§ Exercise: Print each of the following items verbatim, keeping every line and character unchanged.

§ Dataset extract:

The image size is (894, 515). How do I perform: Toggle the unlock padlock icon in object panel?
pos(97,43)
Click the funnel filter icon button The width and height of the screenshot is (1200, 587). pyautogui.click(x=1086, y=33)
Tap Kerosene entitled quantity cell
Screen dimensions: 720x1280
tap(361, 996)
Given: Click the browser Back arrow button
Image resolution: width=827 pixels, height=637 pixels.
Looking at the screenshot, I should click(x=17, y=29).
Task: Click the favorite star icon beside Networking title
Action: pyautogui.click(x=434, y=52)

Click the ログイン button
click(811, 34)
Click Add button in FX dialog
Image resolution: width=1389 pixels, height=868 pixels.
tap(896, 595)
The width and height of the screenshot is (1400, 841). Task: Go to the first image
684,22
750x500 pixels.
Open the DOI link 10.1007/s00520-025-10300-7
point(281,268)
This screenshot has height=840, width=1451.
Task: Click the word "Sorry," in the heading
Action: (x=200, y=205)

§ Exercise solution:
The image size is (894, 515). How do I perform: Toggle the unlock padlock icon in object panel?
pos(97,43)
Click the funnel filter icon button The width and height of the screenshot is (1200, 587). pyautogui.click(x=1086, y=33)
Tap Kerosene entitled quantity cell
Screen dimensions: 720x1280
tap(361, 996)
Given: Click the browser Back arrow button
Image resolution: width=827 pixels, height=637 pixels.
Looking at the screenshot, I should click(x=17, y=29).
Task: Click the favorite star icon beside Networking title
Action: pyautogui.click(x=434, y=52)

Click the ログイン button
click(811, 34)
Click Add button in FX dialog
Image resolution: width=1389 pixels, height=868 pixels.
tap(896, 595)
The width and height of the screenshot is (1400, 841). Task: Go to the first image
684,22
750x500 pixels.
Open the DOI link 10.1007/s00520-025-10300-7
point(281,268)
This screenshot has height=840, width=1451.
Task: Click the word "Sorry," in the heading
Action: (x=200, y=205)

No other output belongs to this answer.